A DTD is an example of a schema or grammar. Since the initial publication of XML 1.0, there has been substantial work in the area of schema languages for XML. Such schema languages typically constrain the set of elements that may be used in a document, which attributes may be applied to them, the order in which they may appear, and the allowable parent/child relationships.

=== Document type definition ===

The oldest schema language for XML is the document type definition (DTD), inherited from SGML.

DTDs have the following benefits:
- DTD support is ubiquitous due to its inclusion in the XML 1.0 standard.
- DTDs are terse compared to element-based schema languages and consequently present more information in a single screen.
- DTDs allow the declaration of standard public entity sets for publishing characters.
- DTDs define a document type rather than the types used by a namespace, thus grouping all constraints for a document in a single collection.

Your instructions: Reproduce the passage on XML schema languages starting at "- DTDs are terse" and ending at "for publishing characters.". The data that follows is not needed for this work.

Dataset excerpt:
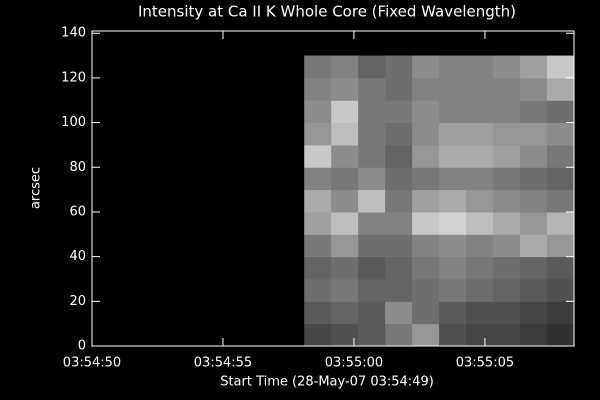 The width and height of the screenshot is (600, 400). I want to click on x-tick-label: 03:55:05, so click(485, 364).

Answer section:
- DTDs are terse compared to element-based schema languages and consequently present more information in a single screen.
- DTDs allow the declaration of standard public entity sets for publishing characters.